Clinical trials typically require detailed documentation of the timing and nature of the headache in relation to the spinal procedure. Researchers need to verify that the headache developed within a specific timeframe after the procedure, usually within five days, and that it exhibits the characteristic postural component. This means patients must demonstrate that their pain clearly worsens when upright and improves when lying down.[2]
Trial protocols often specify minimum severity requirements for the headache to ensure that the study focuses on patients who truly need intervention. This may involve using standardized pain scales where patients rate their pain intensity on a numerical scale.

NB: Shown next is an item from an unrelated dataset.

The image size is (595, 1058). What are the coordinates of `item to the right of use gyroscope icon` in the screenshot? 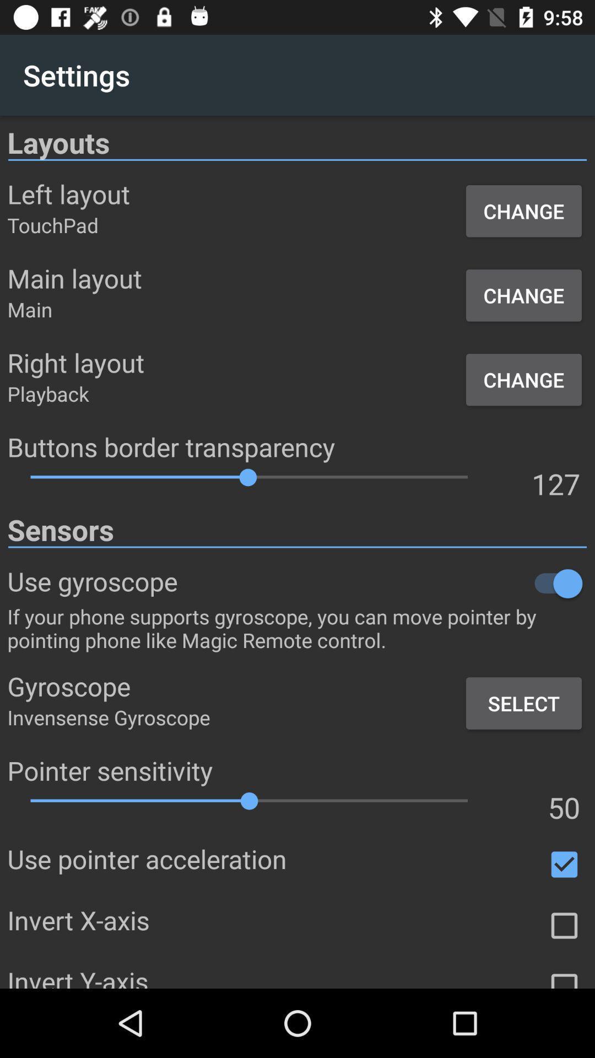 It's located at (382, 583).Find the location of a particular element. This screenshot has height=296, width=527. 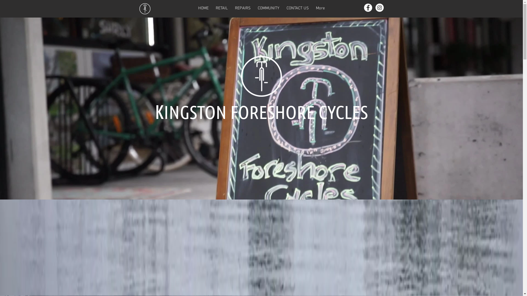

'COMMUNITY' is located at coordinates (268, 9).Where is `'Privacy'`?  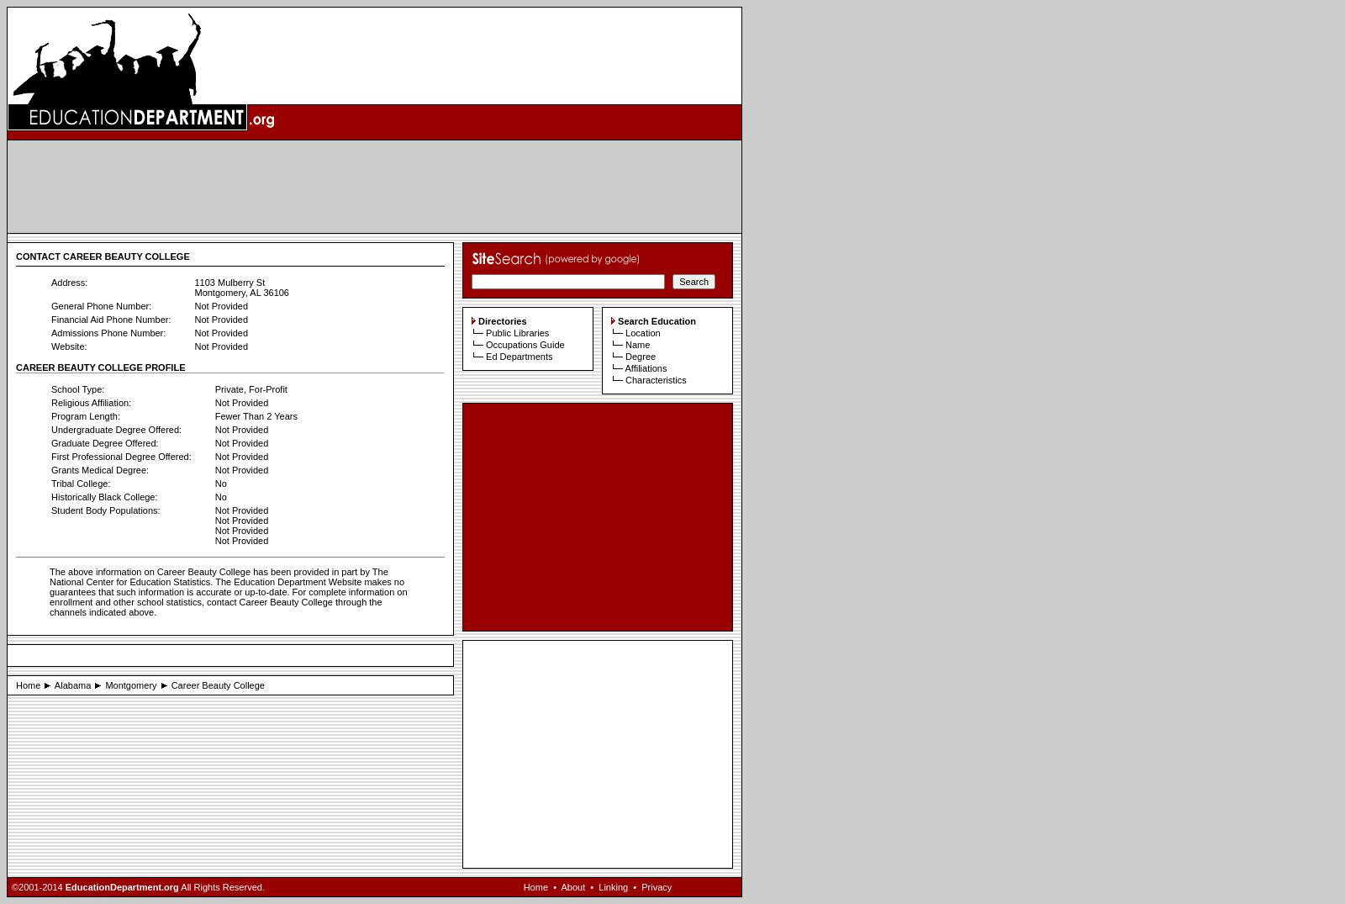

Additionally, researchers typically document the impact of the headache on daily functioning, as this helps assess whether the condition is severe enough to warrant the experimental treatment being studied.
For entry into clinical trials, patients usually need comprehensive medical records documenting the original spinal procedure, including details about the type of needle used, the number of attempts made, and any immediate complications. This information helps researchers understand risk factors and potentially identify which patients might benefit most from new treatments.[11]
Some clinical trials may require baseline imaging studies, such as MRI scans, even if they wouldn’t typically be performed in routine clinical practice. This allows researchers to document any structural changes or complications before treatment begins and to compare these findings with follow-up images taken after treatment. These baseline studies help researchers better understand how new treatments work and provide important safety information.[2]